Trump, who has made no secret of his admiration of Russian President Vladimir Putin, has said he has serious doubts Russia was involved in the hacking. He plans to get an intelligence briefing Friday, but has not spoken highly of the U.S. intelligence community.
When asked about Trump, Clapper said he thought that policymakers should always have “healthy skepticism” about intelligence, “but I think there’s a difference between skepticism and disparagement.”
Trump has repeatedly expressed doubt that Russia meddled in the vote, though he appeared to backtrack slightly Thursday morning, tweeting that he was a “big fan” of U.S. intelligence while taking a swipe at the “dishonest media” for misrepresenting his views.

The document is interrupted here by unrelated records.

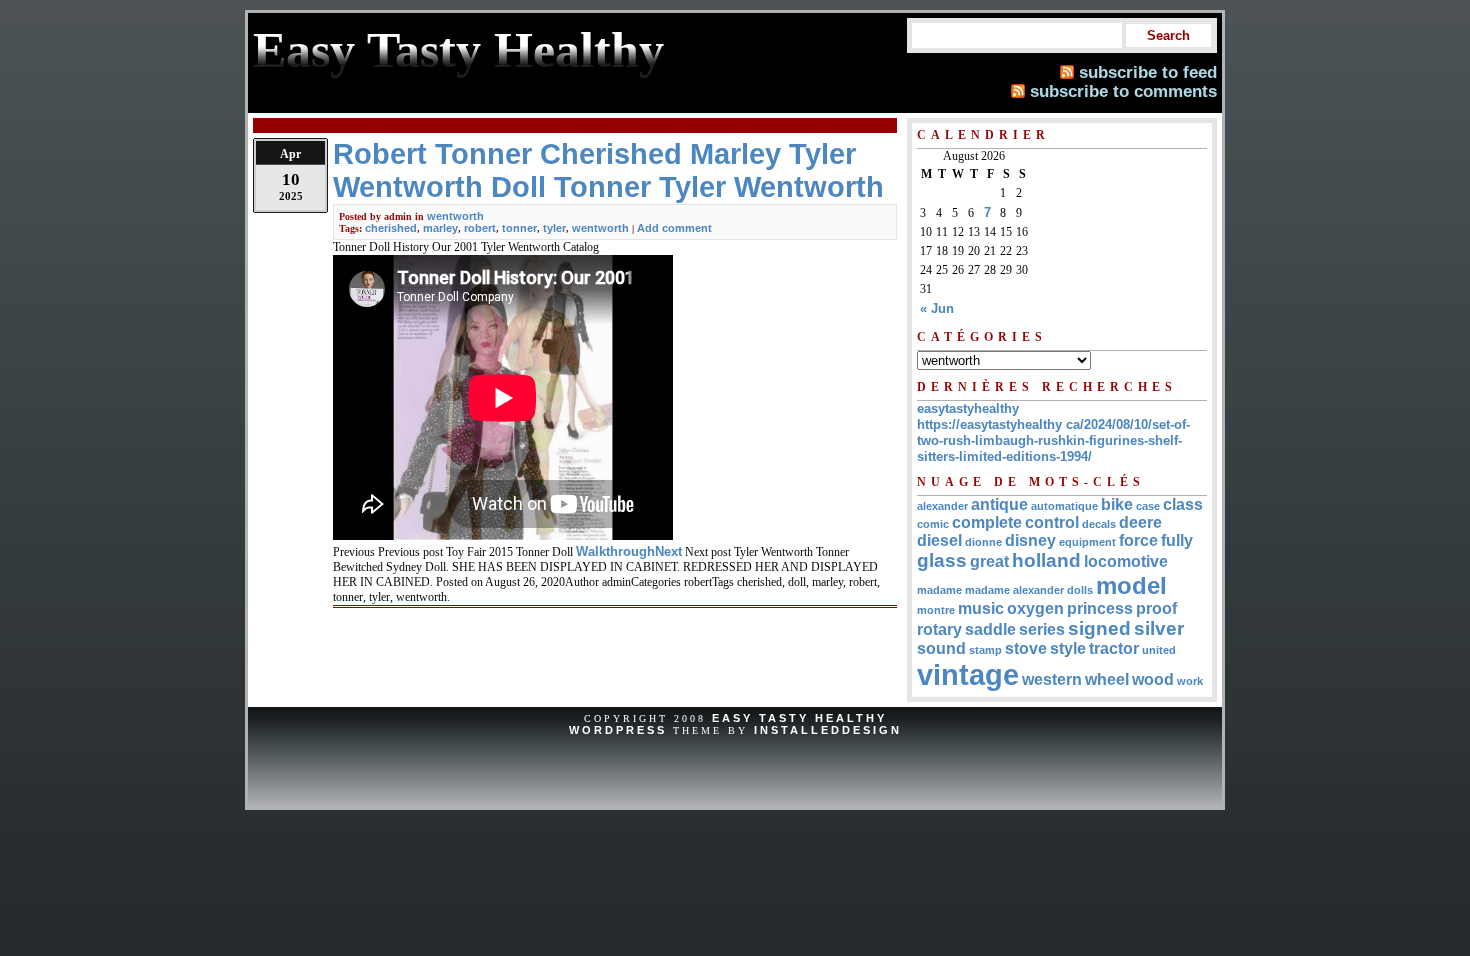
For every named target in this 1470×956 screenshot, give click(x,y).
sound (941, 648)
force (1138, 540)
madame (939, 590)
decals (1099, 524)
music (981, 608)
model (1131, 585)
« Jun (937, 308)
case (1148, 506)
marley (440, 228)
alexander (942, 506)
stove (1026, 648)
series (1042, 629)
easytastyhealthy (968, 408)
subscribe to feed (1148, 72)
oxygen (1035, 608)
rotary (939, 629)
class (1183, 504)
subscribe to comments (1123, 91)
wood (1153, 679)
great (989, 561)
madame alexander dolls (1029, 590)
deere (1140, 522)
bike (1117, 504)
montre (936, 610)
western (1052, 679)
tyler (554, 228)
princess (1100, 608)
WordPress (618, 730)
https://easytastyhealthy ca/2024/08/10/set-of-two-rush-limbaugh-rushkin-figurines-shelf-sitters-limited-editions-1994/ (1053, 440)
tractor (1114, 648)
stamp (985, 650)
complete (987, 522)
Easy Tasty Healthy (799, 718)
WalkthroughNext (629, 551)
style (1068, 648)
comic (933, 524)
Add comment (674, 228)
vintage (968, 674)
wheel (1107, 679)
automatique (1064, 506)
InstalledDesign (828, 730)
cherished (391, 228)
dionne (983, 542)
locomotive (1126, 561)
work (1190, 681)
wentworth (455, 216)
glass (942, 560)
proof (1156, 608)
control (1052, 522)
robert (480, 228)
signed (1099, 628)
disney (1030, 540)
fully (1177, 540)
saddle (990, 629)
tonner (519, 228)
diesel (939, 540)
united (1159, 650)
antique (999, 504)
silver (1159, 628)
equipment (1087, 542)
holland (1046, 560)
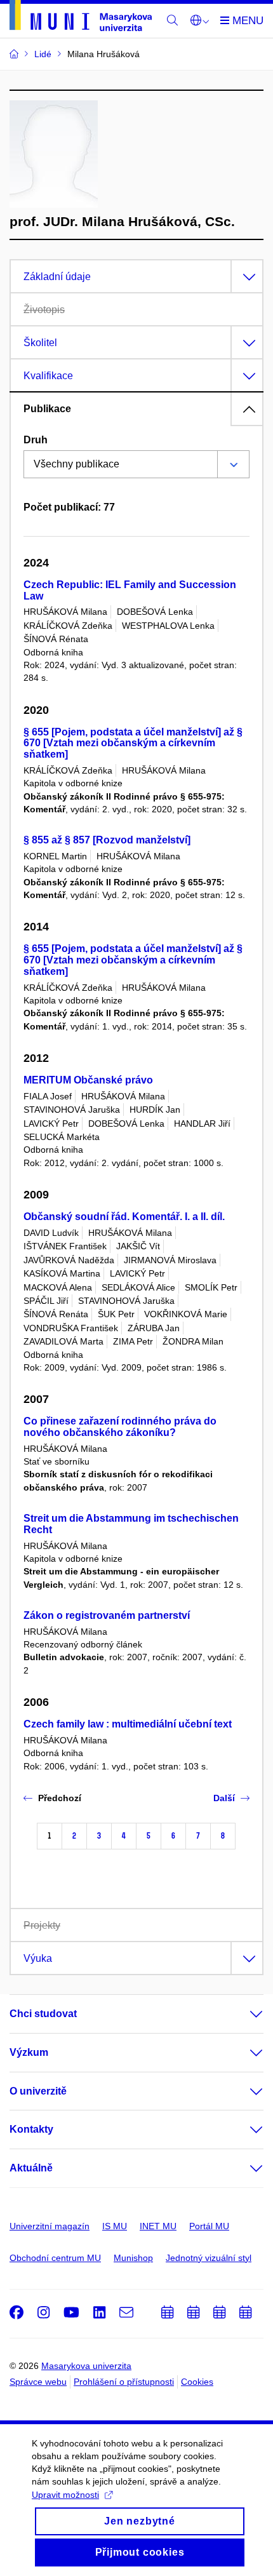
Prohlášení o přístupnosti (124, 2382)
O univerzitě (38, 2091)
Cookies (197, 2382)
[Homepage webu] (81, 17)
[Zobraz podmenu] (244, 2014)
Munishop (133, 2258)
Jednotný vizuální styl (208, 2258)
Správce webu (38, 2382)
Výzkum (29, 2052)
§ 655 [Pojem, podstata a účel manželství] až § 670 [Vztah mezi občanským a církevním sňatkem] (133, 743)
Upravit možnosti (65, 2495)
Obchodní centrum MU (55, 2258)
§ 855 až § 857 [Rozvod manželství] (106, 840)
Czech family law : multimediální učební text (127, 1724)
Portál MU (209, 2226)
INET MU (158, 2226)
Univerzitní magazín (50, 2226)
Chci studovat (43, 2013)
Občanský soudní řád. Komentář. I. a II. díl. (124, 1216)
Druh (35, 439)
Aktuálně (31, 2168)
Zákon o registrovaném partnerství (106, 1615)
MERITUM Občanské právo (88, 1080)
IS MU (114, 2226)
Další (224, 1798)
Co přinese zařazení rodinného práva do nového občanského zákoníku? (119, 1427)
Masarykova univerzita (86, 2366)
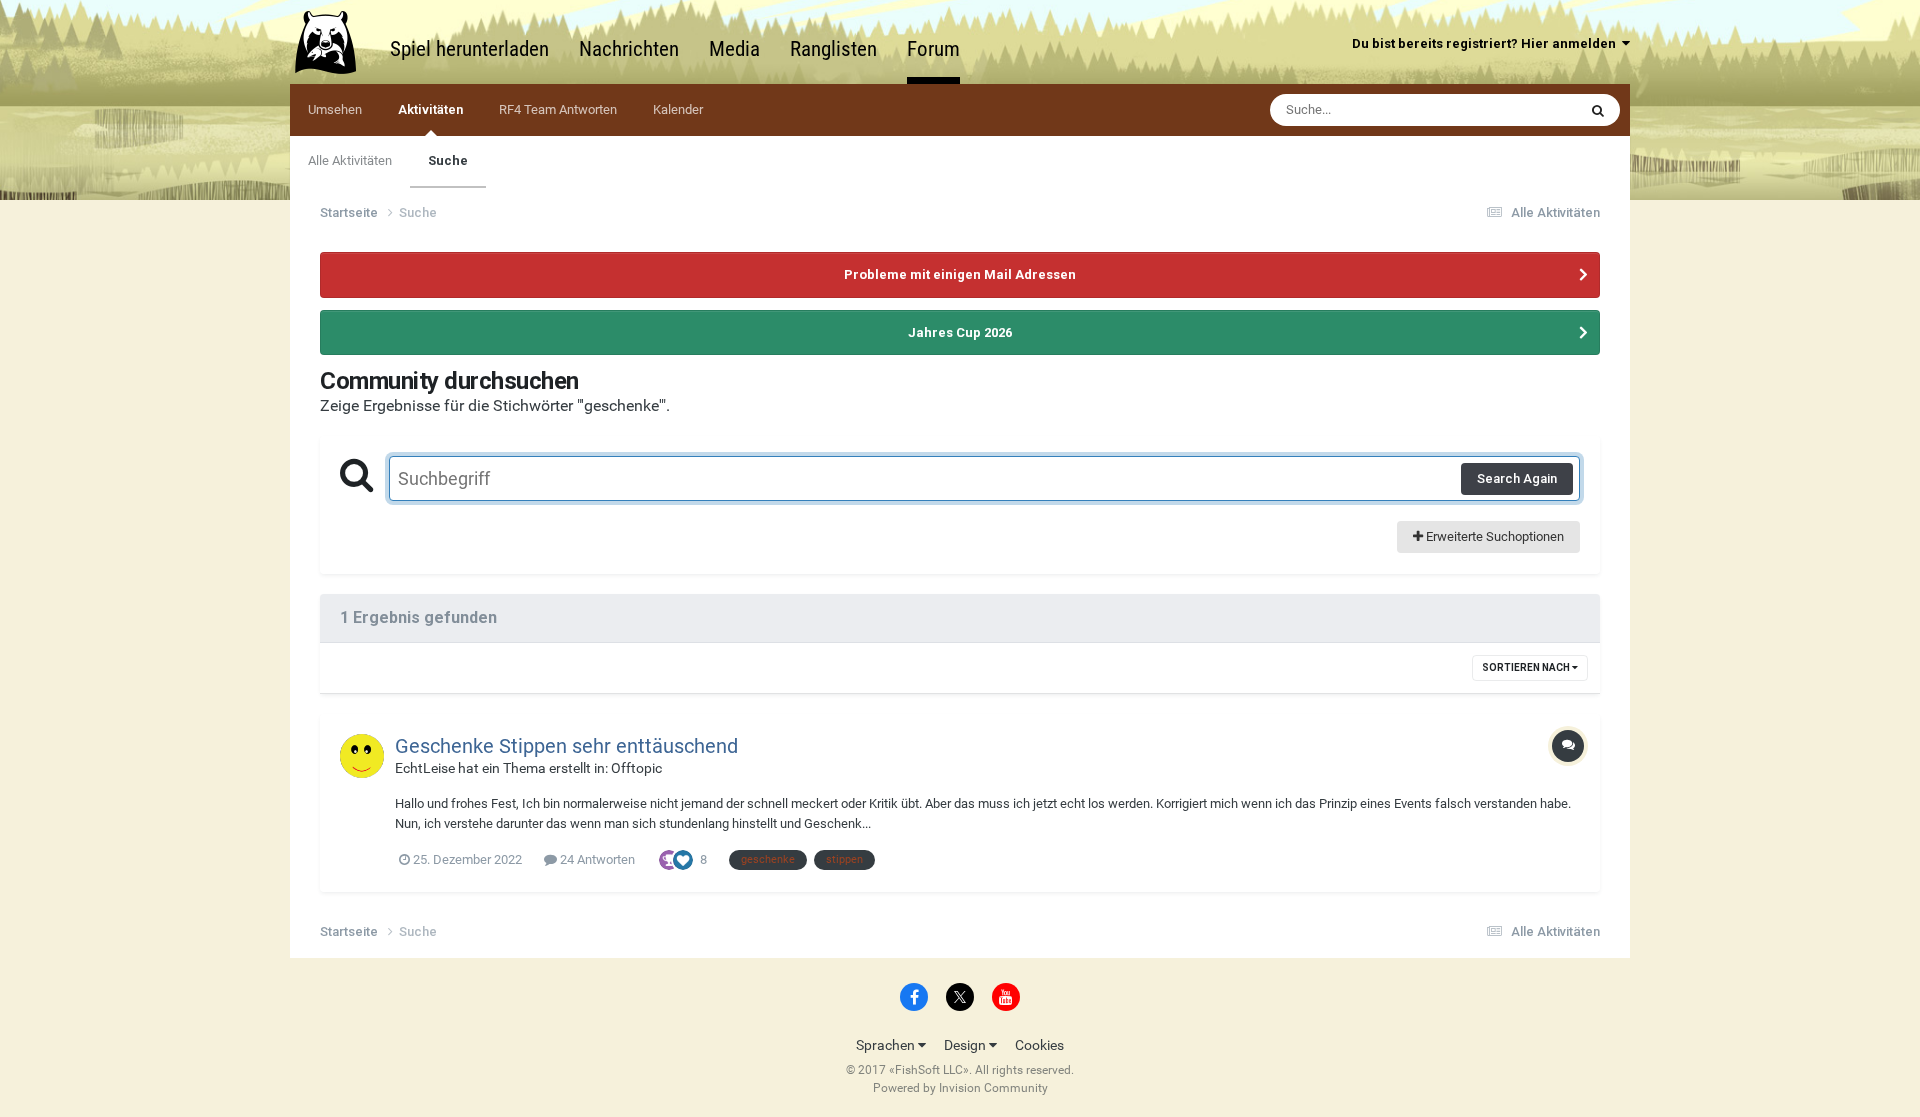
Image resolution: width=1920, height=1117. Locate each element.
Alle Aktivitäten (350, 160)
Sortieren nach (1527, 667)
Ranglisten (833, 49)
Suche (448, 160)
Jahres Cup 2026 (960, 332)
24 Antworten (596, 859)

“The dishonest media likes saying that I am in Agreement with [WikiLeaks founder] Julian Assange — wrong. I simply state what he states, it is for the people to make up their own minds as to the truth. The media lies to make it look like I am against ‘Intelligence’ when in fact I am a big fan!” Trump said in back-to-back tweets.
Clapper, during Thursday’s hearing, said he didn’t think Assange was a credible source, noting that the WikiLeaks founder had, in the past, put the lives of U.S. intelligence operatives at risk.
“I don’t think those of us in the intelligence community have a whole lot of respect for him,” said Clapper.
Late Thursday, The Washington Post reported that, according to U.S. intelligence, senior Russian government officials jubilantly celebrated Trump’s win and regarded it as a win for Moscow.
The Post said those Russian officials included some who might have had direct knowledge of the hacking.
“The Russians felt pretty good about what happened on November 8 and they also felt pretty good about what they did,” the newspaper said, quoting a senior U.S. official.